Nakajima Natsu is a Japanese dancer and one of the first female butoh dancers. She studied with Ohno Kazuo and worked with Hijikata Tatsumi. She also founded the dance company Muteki-sha in 1969.

Life and career 
Nakajima was born in 1943 in Sakhalin, which was occupied by Japan at the time.

In 1955, she began to study classical ballet, and entered the Ohno Kazuo Dance Institute in 1962. Unlike her mentor and long-time collaborator Hijikata Tatsumi, Nakajima toured extensively outside of Japan and became not only one of the first female butoh dancers, but also one of the first, to introduce the form to audiences outside of Japan. She directed and choreographed the second-generation butoh dance group Muteki-sha.

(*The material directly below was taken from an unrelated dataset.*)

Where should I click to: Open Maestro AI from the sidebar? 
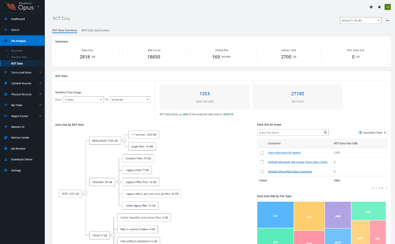(x=18, y=126)
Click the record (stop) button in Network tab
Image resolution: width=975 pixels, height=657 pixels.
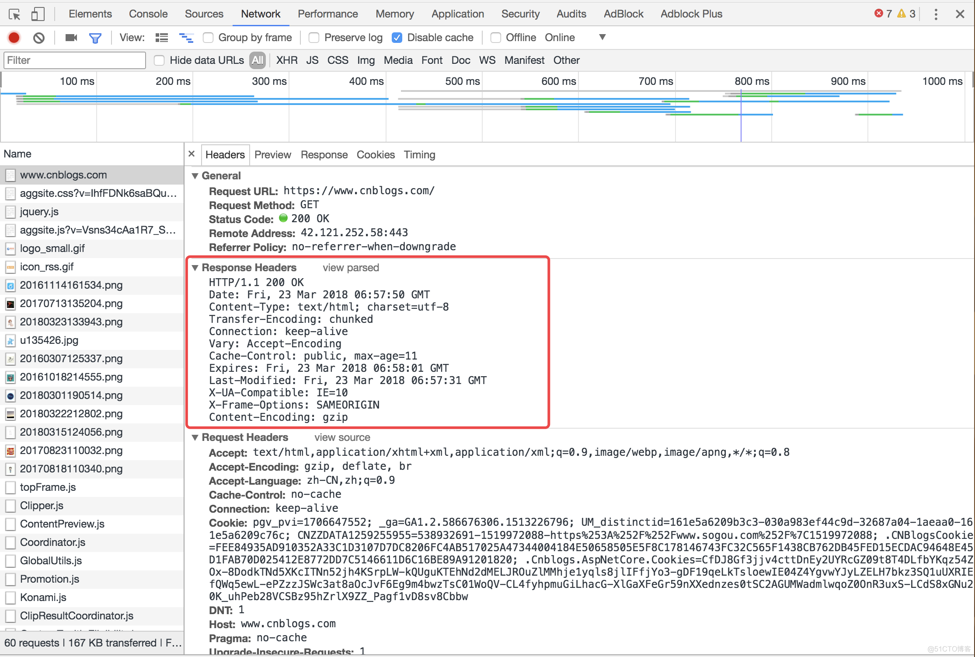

She has appeared in films as well as theater productions, including Adachi Masao's 1969 film Sexual Play and the 1990 documentary Butoh: Body on the Edge of Crisis.

Dance philosophy 
Nakajima, like most butoh choreographers, resists literal interpretations or expressions of the dance's gestures. However, she has articulated her dance philosophy, emphasizing the energy and freedom of butoh. Natsu said  "Butoh should reject any notion of symbolism, message, or formalism, and only express its energy and freedom. It is not art that I aspire to, but love."